(Londres) Le prix du baril de West Texas Intermediate (WTI), variété américaine de pétrole de référence, a clôturé vendredi sous 80 dollars pour la première fois depuis plus de 7 mois, avant l’invasion de l’Ukraine.

Étouffé par la peur d’une récession mondiale, le WTI pour livraison en novembre, contrat de référence, a lâché 5,68 % sur la seule séance de vendredi, pour clôturer à 78,74 dollars.

Le baril de Brent de la mer du Nord pour livraison le même mois a chuté de 4,76 % à, 86,15 dollars, son plus bas niveau en clôture depuis 8 mois.

Après avoir flambé jusqu’à 130,50 dollars pour le WTI et 139,13 pour le Brent au début de l’invasion russe de l’Ukraine, en raison des limites à l’approvisionnement venu de Russie, le brut est fortement retombé depuis le début de l’été.

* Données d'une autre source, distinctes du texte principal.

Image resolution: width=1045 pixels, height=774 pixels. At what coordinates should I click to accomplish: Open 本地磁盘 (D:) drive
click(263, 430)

« Les marchés sont de plus en plus convaincus qu’on s’achemine vers une récession » mondiale, a commenté Andrew Lebow, de Commodity Research Group.

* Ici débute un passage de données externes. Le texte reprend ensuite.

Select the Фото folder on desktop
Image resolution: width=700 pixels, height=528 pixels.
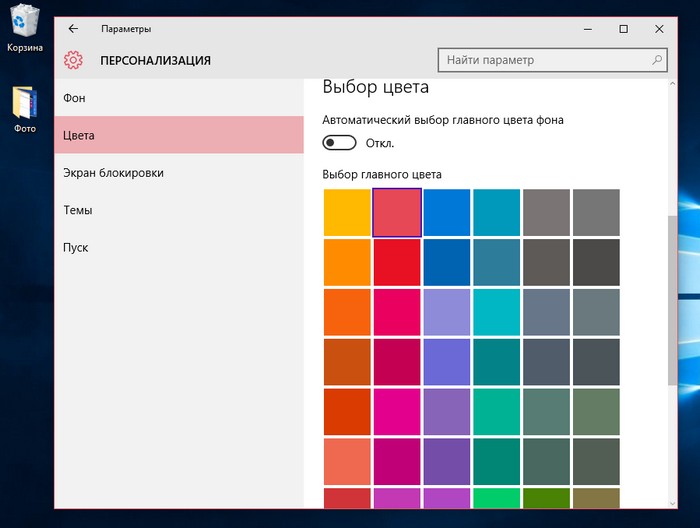pyautogui.click(x=25, y=108)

« Le resserrement monétaire généralisé de ces deux derniers jours alimente les craintes d’un coup dur pour la croissance », a abondé Craig Erlam, analyste chez Oanda.

La banque centrale américaine (Fed) a relevé son taux directeur mercredi, mais a aussi indiqué qu’elle s’attendait à le voir aller plus haut, et pour plus longtemps, que ce que prévoyaient les investisseurs jusqu’ici.

Andrew Lebow a rappelé que les premiers signes d’une décélération de la demande de produits raffinés, en premier lieu l’essence, apparaissaient déjà aux États-Unis depuis plusieurs semaines.

En moyenne sur quatre semaines — indicateur plus suivi par les courtiers que les chiffres hebdomadaires —, elle est inférieure de près de 8 % à son niveau de l’an dernier à la même période, selon les chiffres de l’Agence américaine d’information sur l’énergie (EIA).

À cette appréhension s’ajoute le ralentissement saisonnier de la demande de brut consécutif aux opérations de maintenance traditionnellement menées dans de nombreuses raffineries en septembre et octobre.

Pour Andrew Lebow, la dégringolade de vendredi est aussi liée à un facteur technique, la baisse s’étant accentuée quand le WTI est passé sous 80 dollars, « un seuil majeur », selon lui.

Un rebond attendu

En parallèle, le dollar continue de toucher de nouveaux sommets face aux autres devises, bénéficiant d’une économie américaine qui résiste mieux que prévu, de son statut de valeur refuge en période de tensions géopolitiques, et du resserrement monétaire à marche forcée de la Fed.

Or, les fortes hausses du dollar rendent le pétrole plus cher pour les acheteurs qui utilisent d’autres monnaies, ce qui peut peser sur la demande, l’essentiel des transactions sur le marché de l’or noir étant libellées en billet vert.

C’est notamment le cas « des géants asiatiques importateurs d’énergie » comme la Chine et l’Inde, dont les monnaies « ont été parmi les moins performantes par rapport au dollar », explique Stephen Brennock, de chez PVM Energy.

Pour autant, « avec les fondamentaux toujours tendus, l’hiver qui arrive et l’OPEP “qui devrait réduire sa production, ce recul pourrait être de courte durée » a prévenu Bart Melek, de TD Securities, pour qui 78 dollars constitue un niveau de support technique pour le WTI.

L’hypothèse d’un nouvel abaissement de production de l’Organisation des pays exportateurs de pétrole (OPEP) et de ses alliés de l’accord OPEP+, évoquée lors de leur dernière réunion, gagne ainsi du terrain chez les analystes.

Andrew Lebow évoque aussi l’entrée en vigueur de l’embargo de l’Union européenne sur les importations de pétrole russe, début décembre, qui devrait agir comme facteur de soutien aux cours.

Bart Melek relève que les courtiers sont déjà nombreux à parier à la baisse et que ceux qui s’étaient positionnés à la hausse ont quasiment tous quitté le marché, ce qui plaide en faveur d’un rebond à court terme.

« Avec un accord sur le nucléaire iranien peu probable, la fin des libérations des réserves stratégiques de pétrole (américaines, NDLR) et la réduction imminente des importations russes par l’UE, tout est en place » pour un choc de l’offre massif, et par conséquent une flambée des prix du pétrole, conclut M. Brennock.